Thank you for the insightful discussion. I have a question related to this. It would be highly appreciated if you could help me with the explanation of the LinDA results. @zhouhj1994
For example, in @EOMAK91 example, Time has 0,22 and 52. Should we consider the "Time" variable as a continuous variable or as a categorical factor? How does the interpretation differ when "Time" is viewed as continuous versus when it's treated as a factor?

zhouhj1994 commented 11 months ago

If you want to understanding the effect of time, in other words, how is the abundance changed by one unit change of time, you may treat it as continuous. If you are interest in the difference between time 0 and time22/time 52,you may treat it as categorical.

Ivy-ops commented 11 months ago

Hi @zhouhj1994, thank you for the answer.

I've executed the following command: fit <- linda(feature.dat=feature.dat, meta.dat=meta.dat, formula = "~ treatment * time"), where "time" includes the values 0, 22, and 52, and "treatment" includes two levels, "yes" and "no." Could you help me check whether my use of linda output is correct? Much appreciated!

If I consider "time" as a continuous variable: Does "fit$output$time$log2FoldChange" imply that a one-unit change in time results in an x log2FoldChange in each feature? Does "fit$output$treatmentyes$log2FoldChange" mean that, in comparison to the "no" treatment, the "yes" treatment yields an x log2FoldChange in feature.dat?

If I consider "time" as a categorical variable: Does "fit$output$time$time22$log2FoldChange" signify that time22 exhibits an x log2FoldChange in each feature compared to time 0? Does "fit$output$treatmentyes$log2FoldChange" mean that, relative to the "no" treatment, the "yes" treatment results in an x log2FoldChange in feature.dat?

zhouhj1994 commented 11 months ago

Your interpretation is not bad. But you may want to say "...while keeping other variables fixed" or something like that and be careful of the interaction term.

Your model is "treatment + time + treatment * time"

The effect of time: for treatment "no", the effect is "fit$output$time$log2FoldChange", while for treatment "yes", the effect is "fit$output$time$log2FoldChange" + "fit$output$treatmentyes:time$log2FoldChange"

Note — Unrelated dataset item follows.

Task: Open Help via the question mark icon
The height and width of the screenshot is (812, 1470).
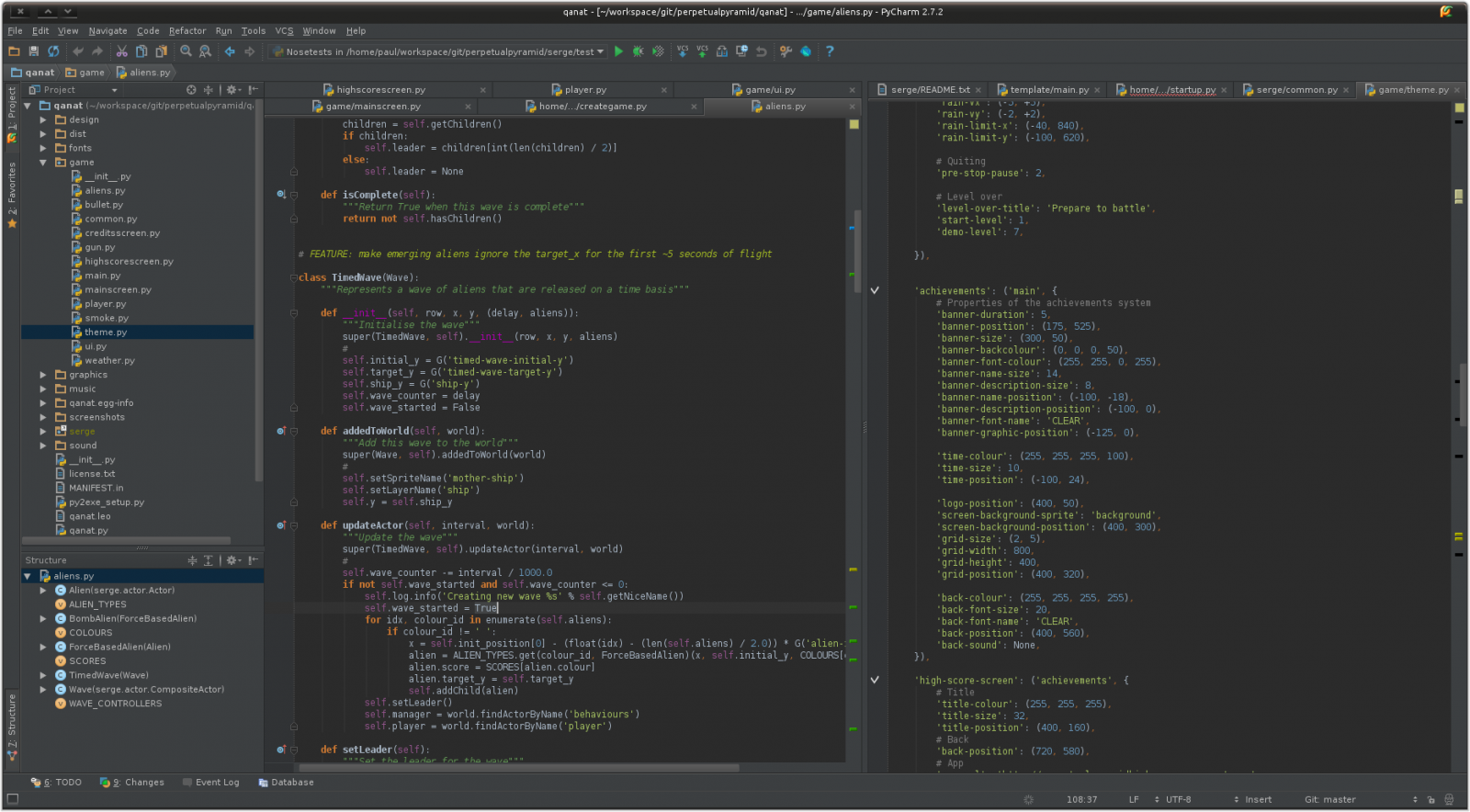Action: [x=830, y=51]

The effect of treatment: while fixing time, the treatment "yes" yields "fit$output$treatmentyes$log2FoldChange" + "fit$output$treatmentyes:time$log2FoldChange" change in comparison to the treatment "no".

The effect of time22: for treatment "no", the effect is "fit$output$time22$log2FoldChange", while for treatment "yes", the effect is "fit$output$time22$log2FoldChange" + "fit$output$treatmentyes:time22$log2FoldChange"

The effect of treatment: for fixed time22, the treatment "yes" yields "fit$output$treatmentyes$log2FoldChange" + "fit$output$treatmentyes:time22$log2FoldChange" change in comparison to the treatment "no".

Ivy-ops commented 11 months ago

Thank you for the correction and the details! @zhouhj1994

PengfanZhang commented 4 months ago

Hi, I have a naive question. What does fit$output$time$log2FoldChange mean when time is a continuous variable? Which two groups are used to calculate the fold change? Thanks!

zhouhj1994 commented 4 months ago

When time is a continuous variable, fit$output$time$log2FoldChange means the effect of time on the response variable (if there are no interactions considered). We might say, a one unit increase in time corresponds to change of fit$output$time$log2FoldChange in response.

zhouhj1994 commented 4 months ago

Here, the response variable is the log2-transformed microbiome abundance.